#### Given passage
┄┄┄┄┄┄┄┄┄┄

Dr. Serafine's research program uses animal models to study the factors (such as age, sex, and diet) that contribute to vulnerability to drug abuse.

 Research questions:

  •  How do different diets impact sensitivity to drugs acting on reward systems? 
  •  How does diet change brain reward pathways (the neurochemical systems impacted by drugs of abuse)?
  •  How does dietary condition during adolescence impact drug sensitivity later in life?
  •  Are females more vulnerable to the impact of diet on drug sensitivity than males?

 Significance of the work: The USDA recently reported that eating a diet high in fat can lead to increased risk of chronic diseases (including type 2 diabetes and obesity) and mortality. Eating diets high in fat or sugar can also increase sensitivity of animals to drugs acting on brain reward (dopamine) pathways, in ways that might predict enhanced vulnerability to drug abuse. Given the recent, steady increase in overconsumption of high fat and high sugar foods among children and adolescents, younger individuals might be at higher risk to develop chronic metabolic disease. Further, adolescence is a period of high risk already, during which many individuals experiment with drugs of abuse for the first time. Dr. Serafine's Behavioral Pharmacology Laboratory focuses on identifying how diet impacts sensitivity of animals to drugs of abuse, like cocaine.

┄┄┄┄┄┄┄┄┄┄

Dataset records:

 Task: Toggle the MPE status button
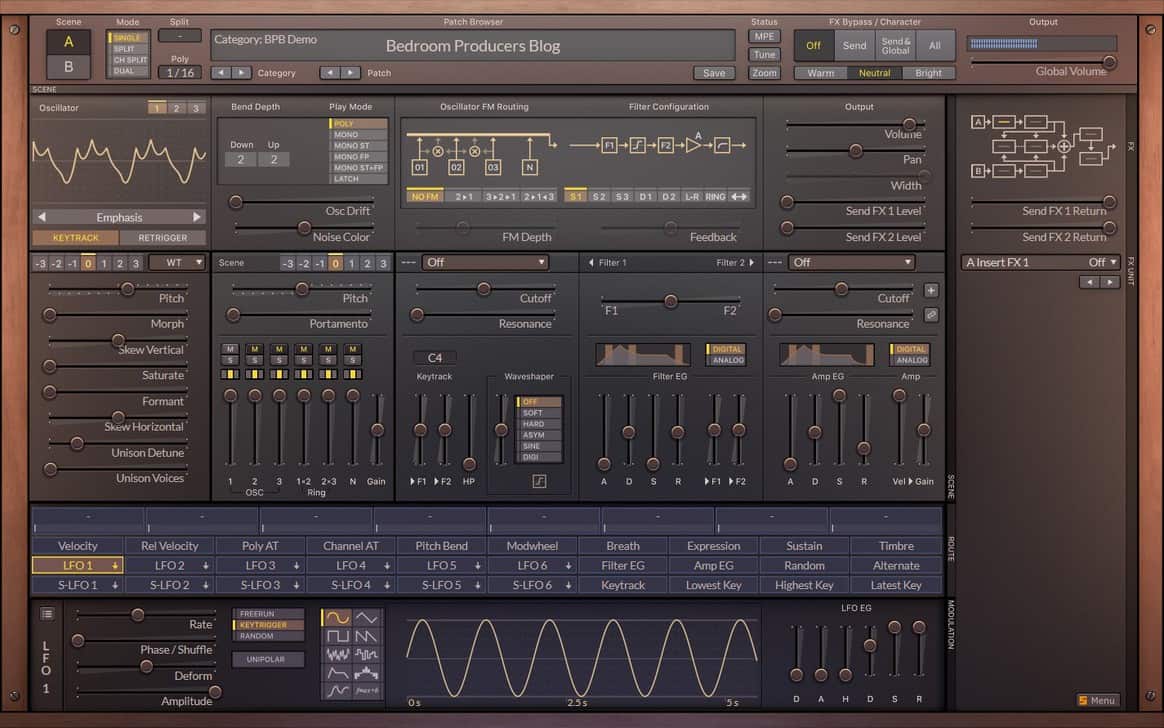[x=764, y=37]
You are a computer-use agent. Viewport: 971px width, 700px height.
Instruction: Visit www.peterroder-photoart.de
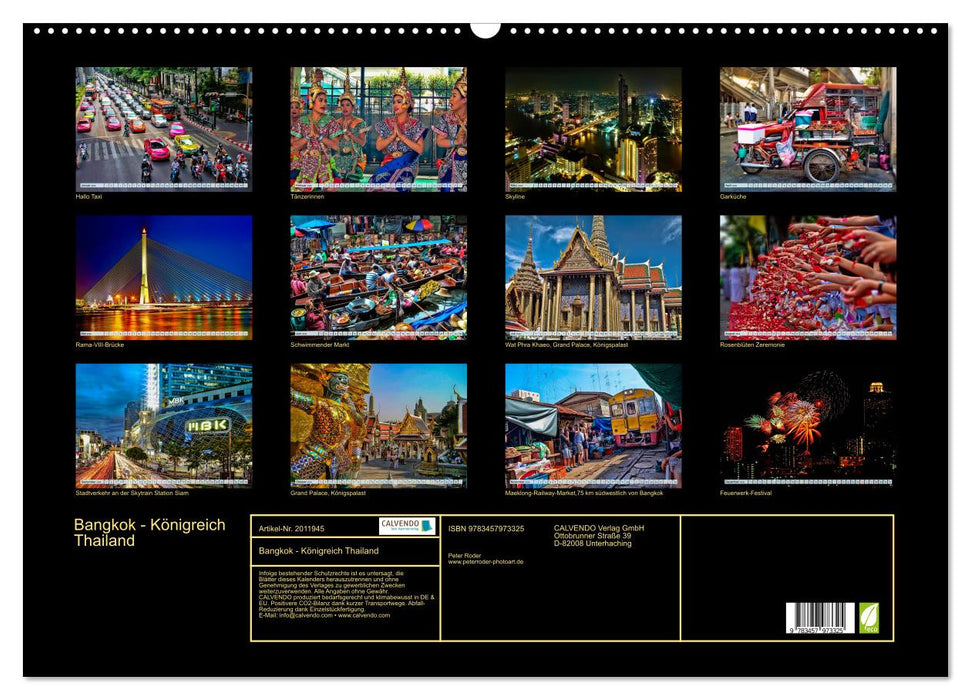[x=486, y=562]
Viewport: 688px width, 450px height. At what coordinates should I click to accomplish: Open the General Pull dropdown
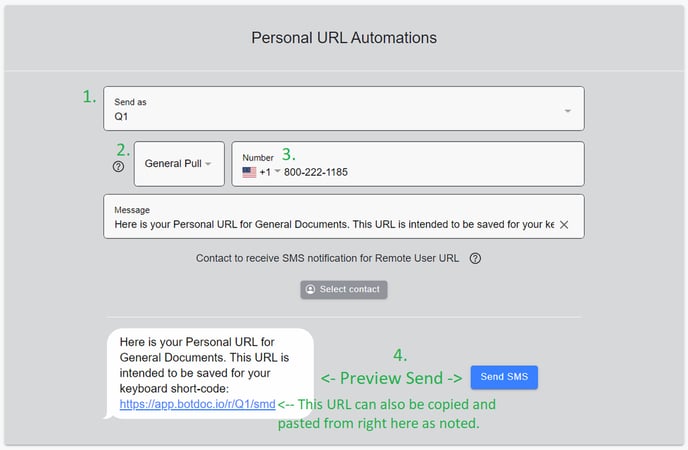(x=178, y=164)
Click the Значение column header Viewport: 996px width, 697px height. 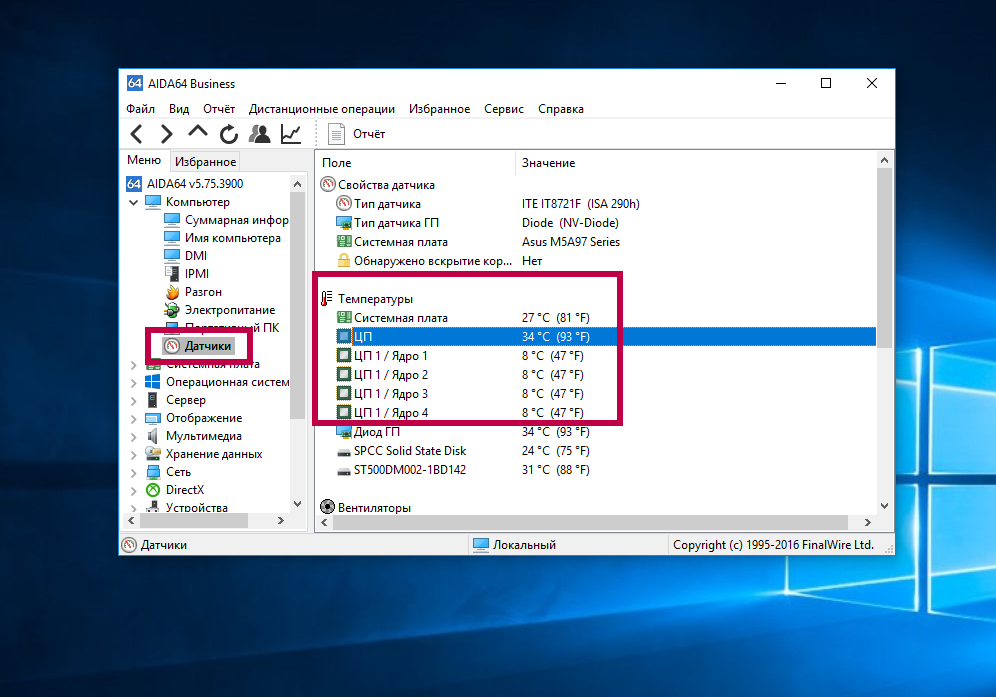(548, 163)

┄┄┄┄┄┄┄┄┄┄

#### Activity
Reproduce the full description of the research program above, word for word.

#### Problem solution
Dr. Serafine's research program uses animal models to study the factors (such as age, sex, and diet) that contribute to vulnerability to drug abuse.

 Research questions:

  •  How do different diets impact sensitivity to drugs acting on reward systems? 
  •  How does diet change brain reward pathways (the neurochemical systems impacted by drugs of abuse)?
  •  How does dietary condition during adolescence impact drug sensitivity later in life?
  •  Are females more vulnerable to the impact of diet on drug sensitivity than males?

 Significance of the work: The USDA recently reported that eating a diet high in fat can lead to increased risk of chronic diseases (including type 2 diabetes and obesity) and mortality. Eating diets high in fat or sugar can also increase sensitivity of animals to drugs acting on brain reward (dopamine) pathways, in ways that might predict enhanced vulnerability to drug abuse. Given the recent, steady increase in overconsumption of high fat and high sugar foods among children and adolescents, younger individuals might be at higher risk to develop chronic metabolic disease. Further, adolescence is a period of high risk already, during which many individuals experiment with drugs of abuse for the first time. Dr. Serafine's Behavioral Pharmacology Laboratory focuses on identifying how diet impacts sensitivity of animals to drugs of abuse, like cocaine.